Google Groups no longer supports new Usenet posts or subscriptions. Historical content remains viewable.
Dismiss

istringstream constructor performance

15 views
Skip to first unread message

RRick

unread,
Nov 21, 2009, 11:55:06 PM11/21/09
to
I have written some C style static methods that convert strings to
doubles, ints, longs, etc. using the C++ string stream objects. Each
of the converter methods use a locally constructed istringstream
object which uses the >> operator to make the conversions. A typical
method looks like:

double ToDouble( const string & str)
{
std::istringstream iss( str);
double num;
iss >> num;
return num;
}

I have heard that the C routines (sprintf and sscanf) are supposedly
faster than the corresponding C++ objects. I ran a couple of tests
and found that:
* sprintf and ostreamstring are about the same in performance
(within a couple of percentages).
* On the other hand, istringstream (ISS) takes about 82% longer
than the sscanf times. I tried a couple of variations where I used
the ISS clear and str methods instead of the constructor, but that
didn't change the performance. When I made the ISS object static, it
took only 12% longer than as sscanf.

This was compiled with GNU g++ 4.2.4 on Linux 2.6.24. (I did try
posting this message on gnu.g++.help, but got no reply.) The times
for each test for 5 million conversions were:
ISS local 2.79 sec
ISS static 1.78 sec
sscanf 1.52 sec

The following static ISS mods made a big difference in performance and
shortened the total run time by 35%. If I remove the static
declaration, the run times go from 1.78 seconds back to 2.79 seconds.

double ToDouble( const string & str)
{
static std::istringstream iss;

iss.clear(); iss.str( str);
double num;
iss >> num;
return num;
}

For some reason, running the default ISS constructor takes up a lot of
time. Why is this? I have looked at some of the gnu g++ header
source files, but nothing obvious shows up. Could this an issue with
the basic_stringbuf or basic_streambuf classes?

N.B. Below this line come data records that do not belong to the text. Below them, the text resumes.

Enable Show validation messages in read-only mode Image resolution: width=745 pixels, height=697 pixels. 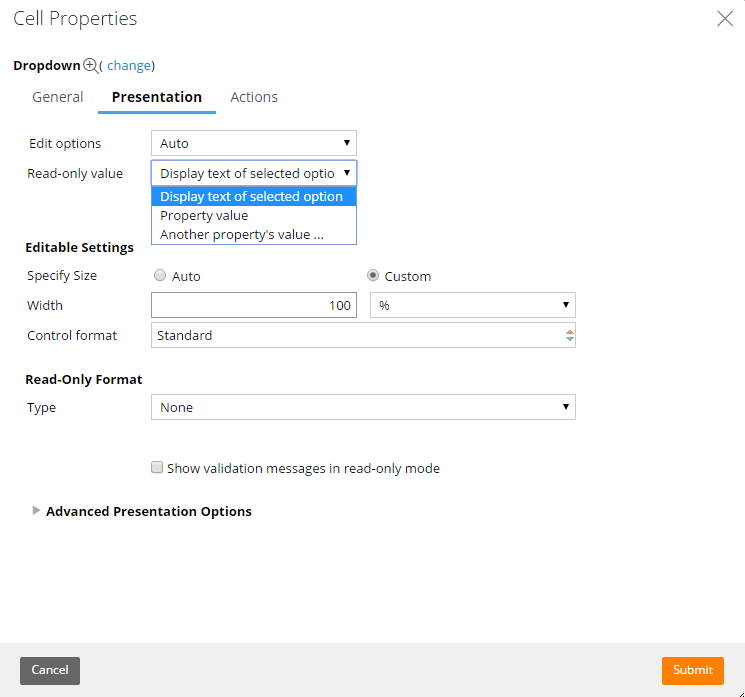click(x=157, y=468)
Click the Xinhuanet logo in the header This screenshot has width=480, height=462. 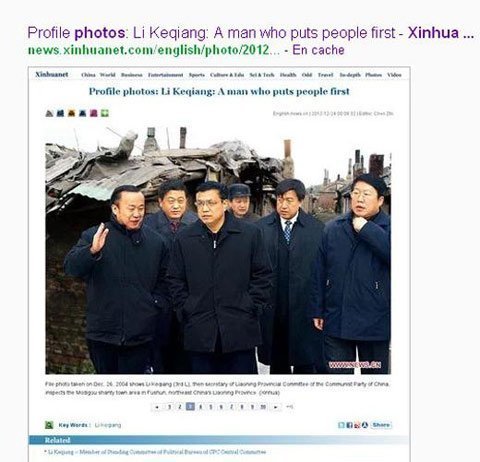(x=52, y=74)
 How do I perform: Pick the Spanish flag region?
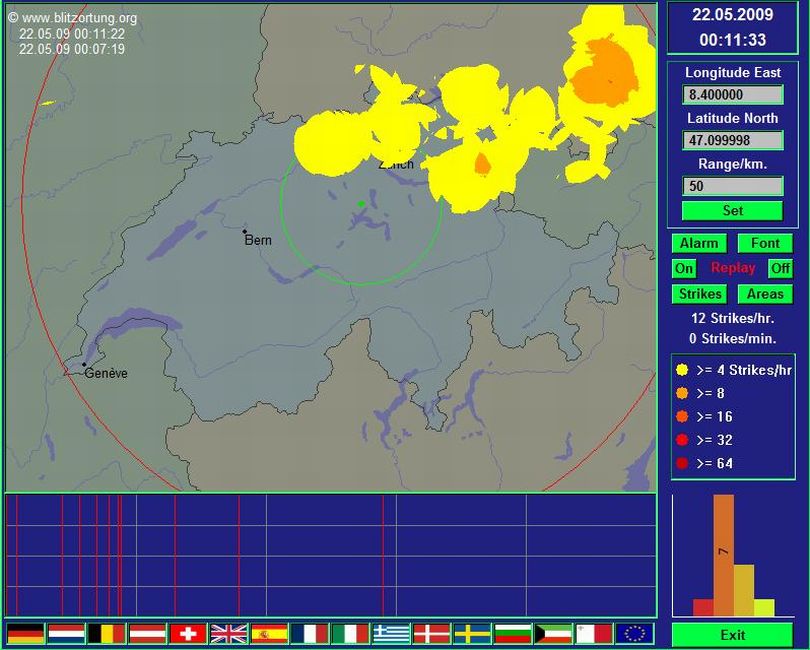coord(269,633)
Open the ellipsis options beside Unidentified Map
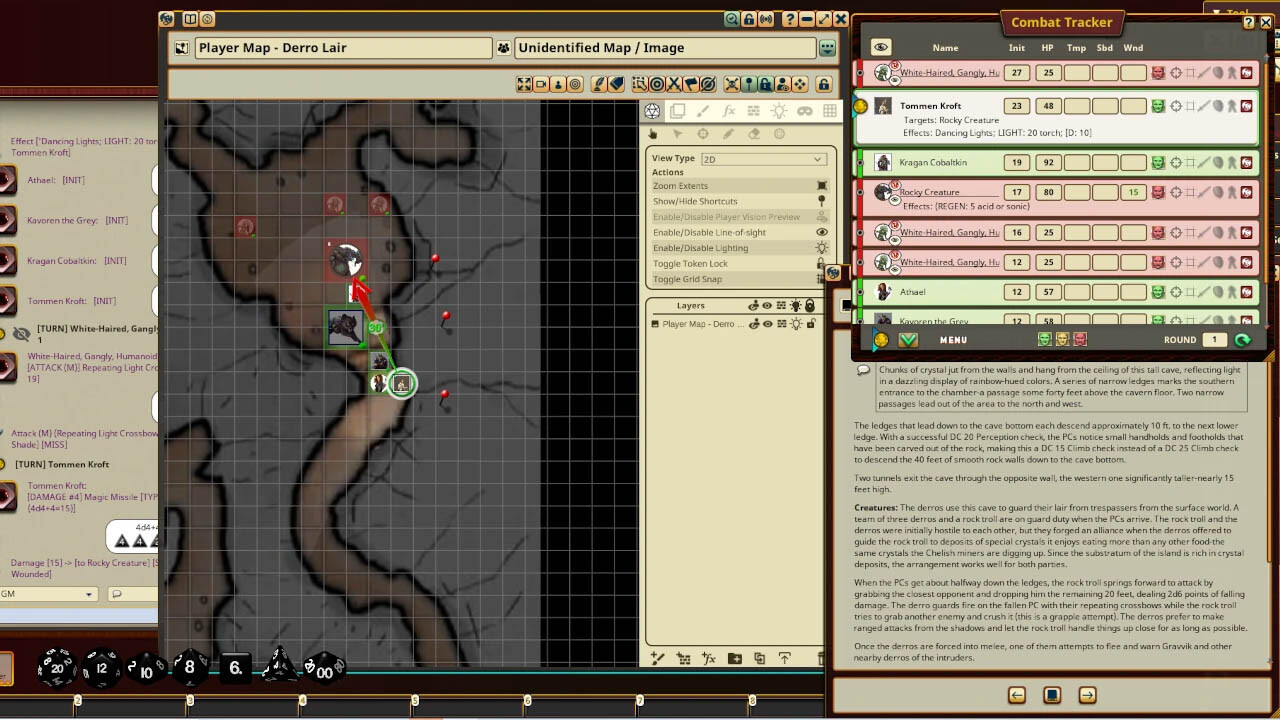The width and height of the screenshot is (1280, 720). (x=826, y=47)
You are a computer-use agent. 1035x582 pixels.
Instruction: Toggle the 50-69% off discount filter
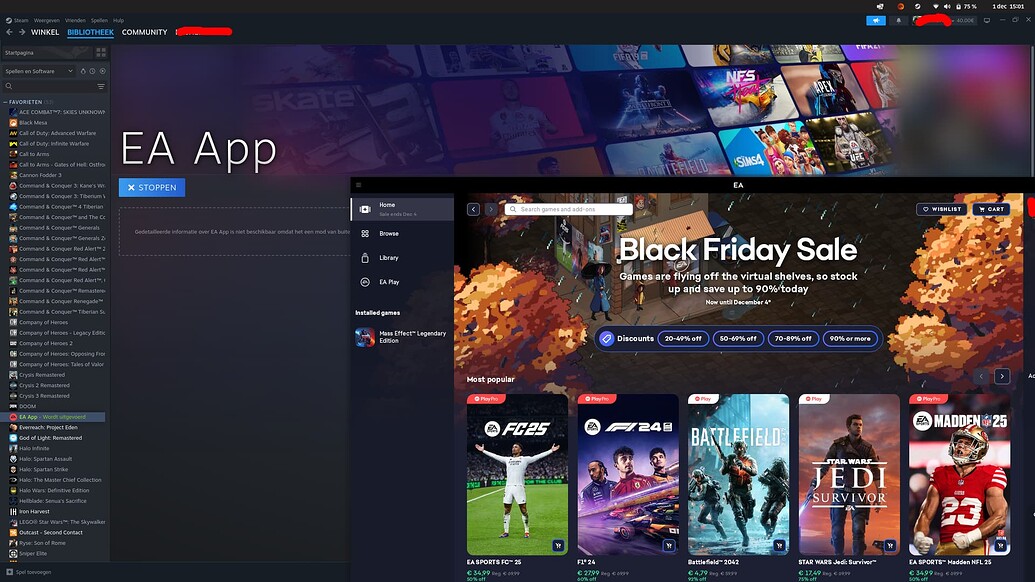pyautogui.click(x=740, y=338)
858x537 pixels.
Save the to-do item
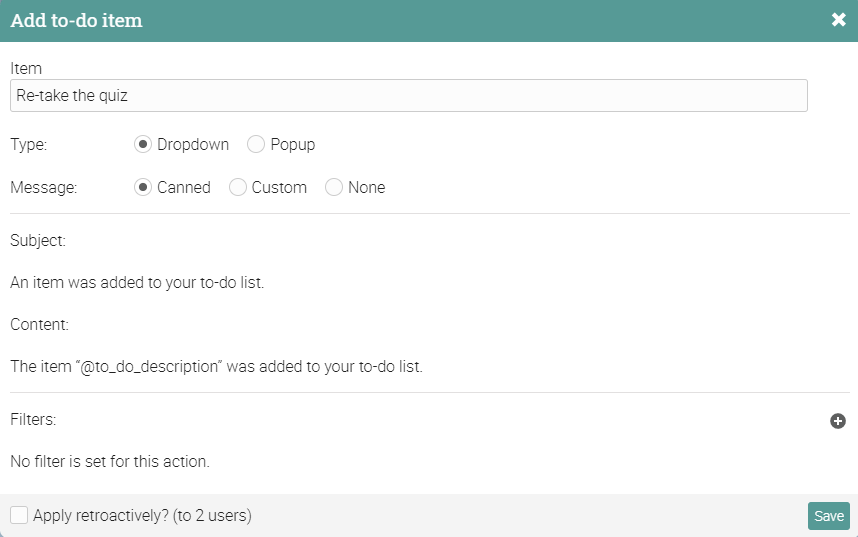tap(828, 516)
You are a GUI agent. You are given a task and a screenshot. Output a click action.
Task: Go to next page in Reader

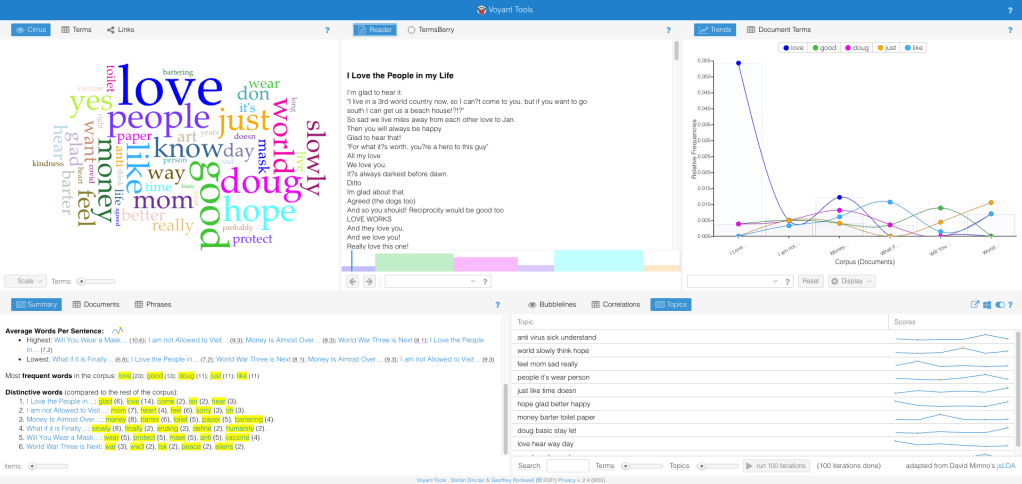[x=368, y=282]
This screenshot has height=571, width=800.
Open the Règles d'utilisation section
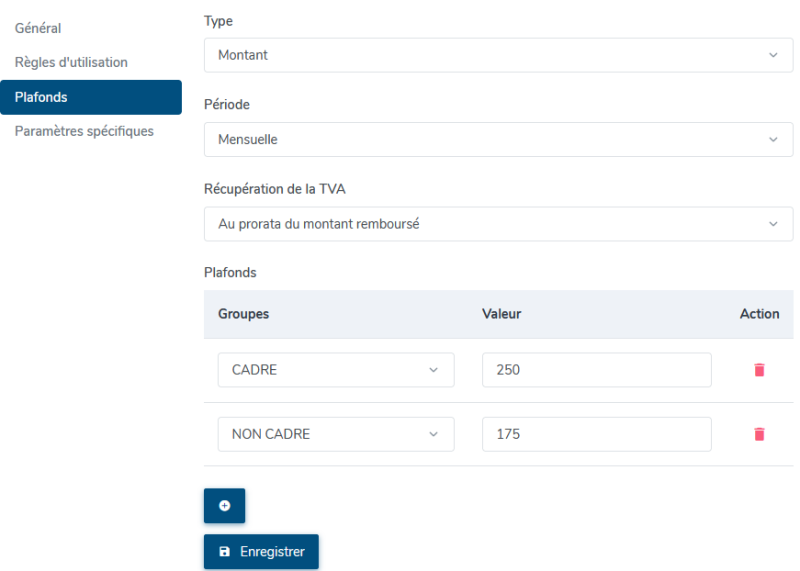[71, 62]
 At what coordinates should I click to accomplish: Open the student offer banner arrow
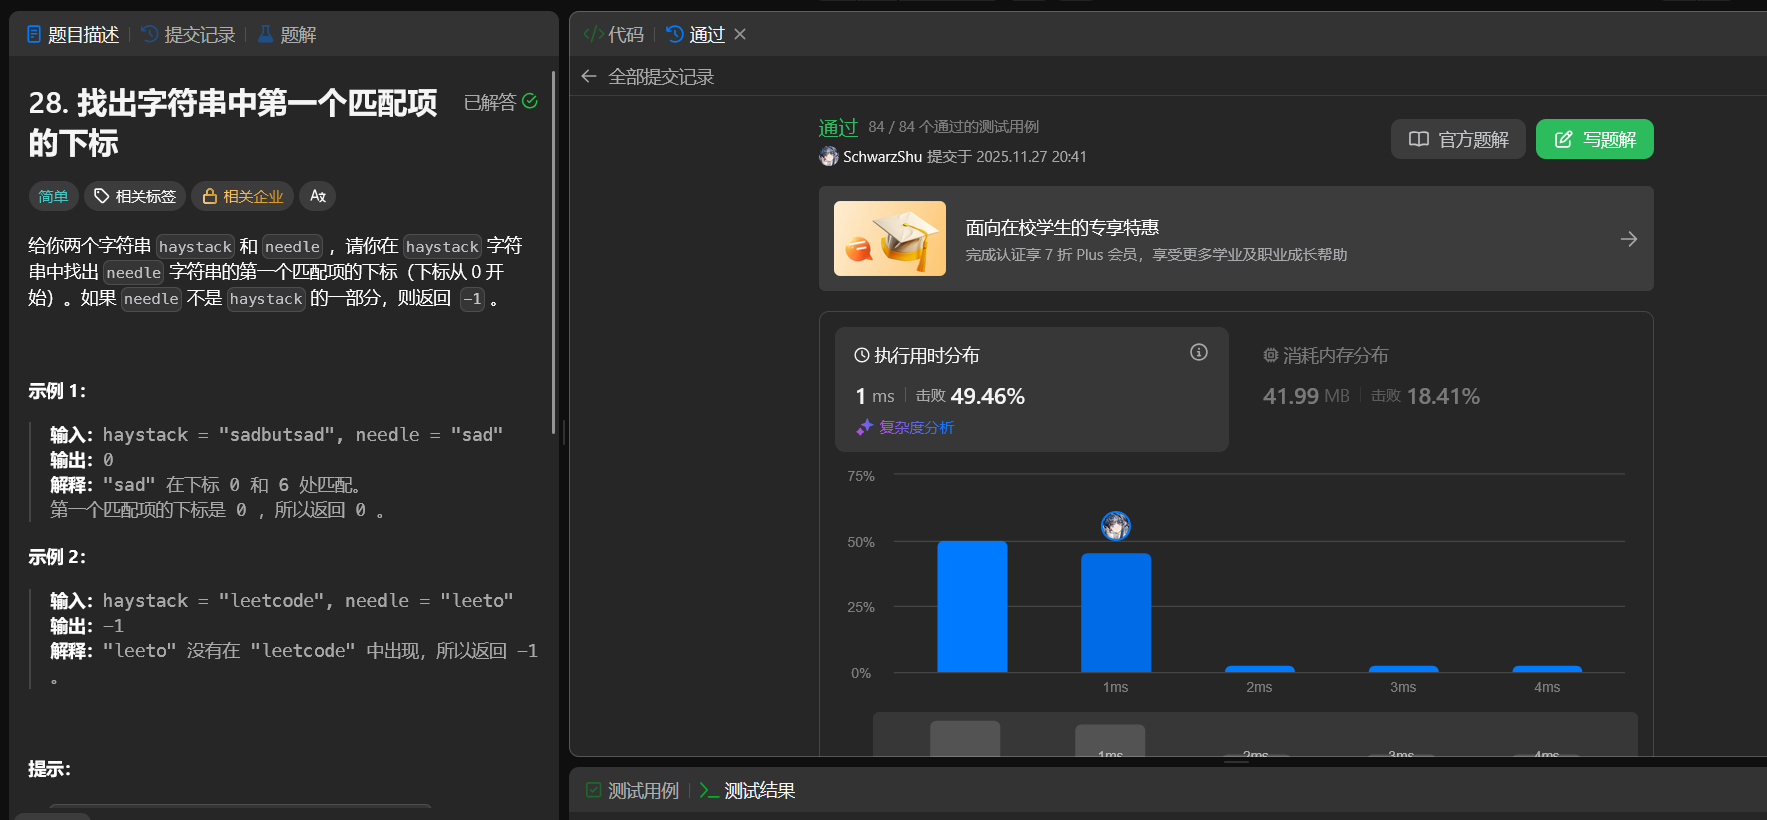click(1628, 239)
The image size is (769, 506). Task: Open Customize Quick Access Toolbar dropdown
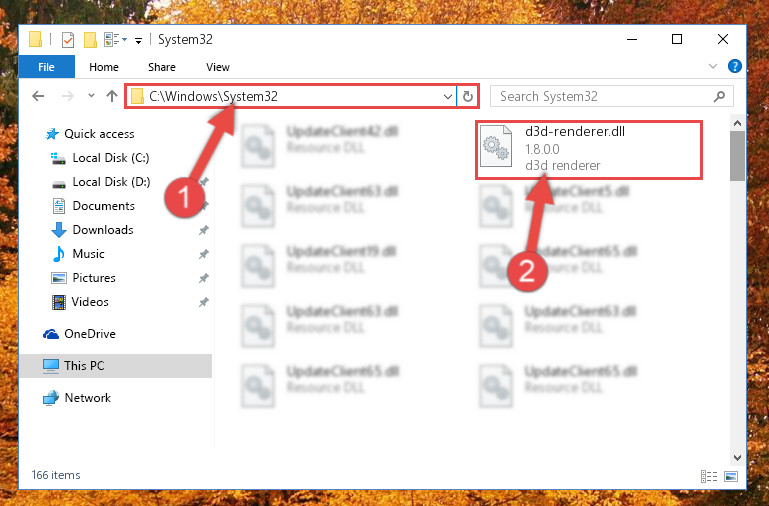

Any ideas on how to fix this? I realize a string converter class
could be created with a local ISS object, but at this point I prefer
the ease of use of the C style methods. I'm looking for ways to make
the construction of the ISS object faster.


--
[ See http://www.gotw.ca/resources/clcm.htm for info about ]
[ comp.lang.c++.moderated. First time posters: Do this! ]

Francis Glassborow

unread,
Nov 22, 2009, 8:13:28 AM11/22/09
to
RRick wrote:

>
> double ToDouble( const string & str)
> {
> static std::istringstream iss;
>
> iss.clear(); iss.str( str);
> double num;
> iss >> num;
> return num;
> }
>
> For some reason, running the default ISS constructor takes up a lot of
> time. Why is this? I have looked at some of the gnu g++ header
> source files, but nothing obvious shows up. Could this an issue with
> the basic_stringbuf or basic_streambuf classes?
>
> Any ideas on how to fix this? I realize a string converter class
> could be created with a local ISS object, but at this point I prefer
> the ease of use of the C style methods. I'm looking for ways to make
> the construction of the ISS object faster.
>
>
>

The basic problem is that you are imposing the overhead for
construction/destruction on your use. Stream classes of all kinds have
relatively expensive ctors/dtors. When you switch to static instnaces you
only pay the overhead once rather than every entry to the function.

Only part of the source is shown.